There are the escapist sci-fi movies that transport us to a world of spine-tingling aliens and visceral space travel. Then there are the subtle dystopian films that shine their brightest after the credits roll, ensuring your return to reality isn’t without a fresh, existential perspective.
I know you know about Black Mirror’s reputation for the latter, but let me introduce you to 2015’s artful, rather avant-garde, flick: Advantageous. It’s available on Netflix, right now.
This dream-like, eerily toned film revisits a question often pondered by humans: What does it mean to be alive?
The movie brings up this sentiment verbatim just once or twice, but it’s ultimately addressed in a quiet, painful, nuanced way.
Director Jennifer Phang shows the viewer how certain aspects of our deepest selves will never be programmable. She basically asks: What if we were pressured to forfeit parts of our humanity to keep living under the social contract handed down to us? What if we refused?
Gwen, played by Jacqueline Kim, is the story’s protagonist. She works for a futuristic biomedical device company and serves as our eyes into the movie’s realm. Humankind has become a caricature of today’s political pitfalls.
Sexism plays out as women being denied positions in a failing job market because leaders believe too many unemployed men would lead to chaos. Terrorist attacks have been normalized. Citizens wander stone-faced through smoke cascading from broken buildings. There’s talk of an ideal race.
But Gwen — grappling with financial instability and all-too-familiar career worries through the complete disarray — never fails to exude the epitome of all human traits: love.
Her life centers around her daughter, a point starkly emphasized by the society’s declining fertility rates.
But how far would Gwen go to protect her child in a dismantled world operating under the facade of technological success? As it turns out, she’d go pretty far. And there is a cost.
Advantageous is a slow, slow movie. It takes patience and active detachment from the outside world to get through it. Instead of telling you a story, Phang drops just enough clues for you to uncover one on your own. Some suggest it could’ve been a short film, which I might agree with. Think Black Mirror, but even trippier.

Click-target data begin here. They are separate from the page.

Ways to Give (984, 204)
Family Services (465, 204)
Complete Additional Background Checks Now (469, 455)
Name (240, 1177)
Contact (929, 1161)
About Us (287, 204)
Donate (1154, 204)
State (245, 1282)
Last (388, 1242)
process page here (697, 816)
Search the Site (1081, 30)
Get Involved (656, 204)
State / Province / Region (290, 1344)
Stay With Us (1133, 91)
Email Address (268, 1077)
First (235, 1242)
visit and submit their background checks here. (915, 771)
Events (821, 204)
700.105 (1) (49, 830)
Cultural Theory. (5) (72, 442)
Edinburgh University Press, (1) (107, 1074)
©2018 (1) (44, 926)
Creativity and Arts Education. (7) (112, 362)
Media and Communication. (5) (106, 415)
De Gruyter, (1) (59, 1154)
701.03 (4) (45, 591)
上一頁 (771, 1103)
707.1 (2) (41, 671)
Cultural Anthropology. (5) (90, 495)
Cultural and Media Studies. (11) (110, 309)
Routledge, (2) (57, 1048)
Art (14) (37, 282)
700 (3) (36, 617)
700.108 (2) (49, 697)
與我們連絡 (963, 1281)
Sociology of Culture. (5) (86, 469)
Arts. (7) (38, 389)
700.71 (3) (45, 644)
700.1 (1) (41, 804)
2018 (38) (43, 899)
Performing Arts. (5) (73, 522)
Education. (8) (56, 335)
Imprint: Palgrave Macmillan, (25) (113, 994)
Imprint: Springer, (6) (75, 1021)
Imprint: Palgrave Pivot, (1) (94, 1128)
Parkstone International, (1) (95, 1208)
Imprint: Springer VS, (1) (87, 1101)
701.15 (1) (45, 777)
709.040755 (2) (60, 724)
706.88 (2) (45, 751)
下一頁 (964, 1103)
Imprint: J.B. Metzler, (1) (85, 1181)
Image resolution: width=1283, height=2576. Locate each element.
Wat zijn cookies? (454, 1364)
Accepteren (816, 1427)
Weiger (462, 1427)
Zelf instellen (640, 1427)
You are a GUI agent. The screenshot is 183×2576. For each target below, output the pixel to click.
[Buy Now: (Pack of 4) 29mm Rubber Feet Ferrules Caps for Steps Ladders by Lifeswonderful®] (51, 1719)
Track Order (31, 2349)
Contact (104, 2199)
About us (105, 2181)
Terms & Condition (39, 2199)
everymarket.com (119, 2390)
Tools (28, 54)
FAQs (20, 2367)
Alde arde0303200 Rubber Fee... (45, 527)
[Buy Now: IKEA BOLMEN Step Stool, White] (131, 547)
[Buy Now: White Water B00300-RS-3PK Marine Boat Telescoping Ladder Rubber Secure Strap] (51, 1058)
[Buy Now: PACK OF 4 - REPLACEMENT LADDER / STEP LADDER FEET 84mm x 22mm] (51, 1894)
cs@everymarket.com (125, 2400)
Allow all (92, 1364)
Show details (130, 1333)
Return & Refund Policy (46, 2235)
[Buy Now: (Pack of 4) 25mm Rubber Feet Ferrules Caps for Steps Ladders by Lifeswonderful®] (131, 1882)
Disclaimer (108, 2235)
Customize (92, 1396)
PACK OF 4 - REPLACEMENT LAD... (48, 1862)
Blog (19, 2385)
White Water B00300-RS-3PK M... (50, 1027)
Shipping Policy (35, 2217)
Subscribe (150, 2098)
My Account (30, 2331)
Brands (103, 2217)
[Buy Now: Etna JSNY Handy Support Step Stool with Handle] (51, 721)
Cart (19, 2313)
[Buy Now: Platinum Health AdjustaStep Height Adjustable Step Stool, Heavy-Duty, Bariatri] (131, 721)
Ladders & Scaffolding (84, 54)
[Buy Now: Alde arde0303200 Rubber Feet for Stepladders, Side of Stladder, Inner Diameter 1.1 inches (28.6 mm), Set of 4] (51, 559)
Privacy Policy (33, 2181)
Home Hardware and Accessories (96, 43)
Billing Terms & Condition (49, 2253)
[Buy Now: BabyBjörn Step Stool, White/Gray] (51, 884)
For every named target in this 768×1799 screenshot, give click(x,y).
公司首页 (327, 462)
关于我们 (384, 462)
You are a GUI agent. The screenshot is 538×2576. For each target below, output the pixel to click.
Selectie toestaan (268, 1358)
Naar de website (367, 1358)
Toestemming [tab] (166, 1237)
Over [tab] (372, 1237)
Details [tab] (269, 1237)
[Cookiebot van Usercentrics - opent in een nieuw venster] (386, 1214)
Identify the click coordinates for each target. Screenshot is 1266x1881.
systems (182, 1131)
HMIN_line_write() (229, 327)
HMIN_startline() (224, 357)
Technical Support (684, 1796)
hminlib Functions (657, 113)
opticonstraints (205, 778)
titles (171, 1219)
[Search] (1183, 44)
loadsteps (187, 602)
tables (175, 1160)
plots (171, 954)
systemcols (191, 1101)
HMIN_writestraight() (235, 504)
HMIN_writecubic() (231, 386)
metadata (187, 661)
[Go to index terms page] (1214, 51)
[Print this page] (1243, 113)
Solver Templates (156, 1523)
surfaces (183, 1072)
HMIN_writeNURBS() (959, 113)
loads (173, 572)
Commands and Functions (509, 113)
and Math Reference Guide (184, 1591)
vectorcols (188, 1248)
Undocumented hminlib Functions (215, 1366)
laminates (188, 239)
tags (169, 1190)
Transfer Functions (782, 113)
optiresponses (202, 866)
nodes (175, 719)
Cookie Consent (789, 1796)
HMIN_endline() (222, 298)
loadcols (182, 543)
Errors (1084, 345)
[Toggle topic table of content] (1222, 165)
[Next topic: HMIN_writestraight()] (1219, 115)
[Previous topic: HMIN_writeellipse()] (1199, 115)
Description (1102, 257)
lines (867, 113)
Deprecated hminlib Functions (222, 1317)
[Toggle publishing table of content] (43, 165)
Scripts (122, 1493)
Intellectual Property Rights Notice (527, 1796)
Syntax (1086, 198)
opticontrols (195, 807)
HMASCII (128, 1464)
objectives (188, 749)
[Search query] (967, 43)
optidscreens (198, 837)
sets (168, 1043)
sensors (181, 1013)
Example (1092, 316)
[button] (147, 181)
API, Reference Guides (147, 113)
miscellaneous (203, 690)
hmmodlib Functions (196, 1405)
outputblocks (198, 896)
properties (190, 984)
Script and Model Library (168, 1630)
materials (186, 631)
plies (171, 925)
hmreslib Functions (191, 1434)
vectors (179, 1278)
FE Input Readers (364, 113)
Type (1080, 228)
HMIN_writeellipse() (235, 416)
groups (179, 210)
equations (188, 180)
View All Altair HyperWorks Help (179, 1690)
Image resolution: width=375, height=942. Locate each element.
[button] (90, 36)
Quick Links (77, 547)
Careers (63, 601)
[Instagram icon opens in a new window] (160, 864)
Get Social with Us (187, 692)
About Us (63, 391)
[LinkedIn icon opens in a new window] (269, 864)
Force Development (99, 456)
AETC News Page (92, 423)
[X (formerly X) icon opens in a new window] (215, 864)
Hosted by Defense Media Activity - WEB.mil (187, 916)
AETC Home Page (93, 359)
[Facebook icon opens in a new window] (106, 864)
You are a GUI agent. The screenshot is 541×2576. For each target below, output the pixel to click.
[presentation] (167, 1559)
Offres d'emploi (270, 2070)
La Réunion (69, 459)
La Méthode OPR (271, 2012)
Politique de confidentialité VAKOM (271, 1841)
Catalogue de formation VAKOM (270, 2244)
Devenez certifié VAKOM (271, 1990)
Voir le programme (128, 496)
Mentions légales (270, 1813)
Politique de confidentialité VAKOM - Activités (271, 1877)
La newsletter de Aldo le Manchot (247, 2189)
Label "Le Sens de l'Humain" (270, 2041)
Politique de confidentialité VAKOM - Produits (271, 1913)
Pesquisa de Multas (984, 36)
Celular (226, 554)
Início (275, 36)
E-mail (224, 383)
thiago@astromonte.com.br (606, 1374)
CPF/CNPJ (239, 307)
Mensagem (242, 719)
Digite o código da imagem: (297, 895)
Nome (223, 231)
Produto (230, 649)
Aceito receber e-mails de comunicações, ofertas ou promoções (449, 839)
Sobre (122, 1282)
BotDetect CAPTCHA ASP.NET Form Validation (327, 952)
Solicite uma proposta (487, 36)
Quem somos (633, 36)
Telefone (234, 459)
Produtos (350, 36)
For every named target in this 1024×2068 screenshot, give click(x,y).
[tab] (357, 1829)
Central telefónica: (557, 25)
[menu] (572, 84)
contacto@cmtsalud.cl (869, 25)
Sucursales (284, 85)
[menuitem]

Although the success of its pacing is debated by critics and I recall more silence than dialogue against the pastel cinematography, I was fully absorbed by every single scene 100% of the time.
Ken Jeong makes an appearance in the Asian-American family at the center of the movie, each member of which delivers a hyper immersive performance. Sadness washed over me when the characters’ eyebrows furrow in despair and I rejoiced when realizing I’d probably (hopefully?) never have to make the heartbreaking decisions asked of them.
Crafted with a shoestring budget, this movie feels like an essay on human nature. It doesn’t promise spectacular sequences of sci-fi madness, and it doesn’t even have background actors — a feature that adds to the desolate and unnerving guise of Gwen’s universe.
Her most difficult moments are overlaid with commentary about rising skyscraper profits; a homeless woman inquires about Gwen’s wellness as our main character walks past wearing stilettos and a tailored pencil dress. If you’ve seen Bo Burnham’s Netflix special Inside, you’ll know what I mean when I say during much of the film, I had “that funny feeling.”
But after the screen faded to black, I silently contemplated what I’d just witnessed, switched off my television and walked away with an odd new lens on what it means to be alive.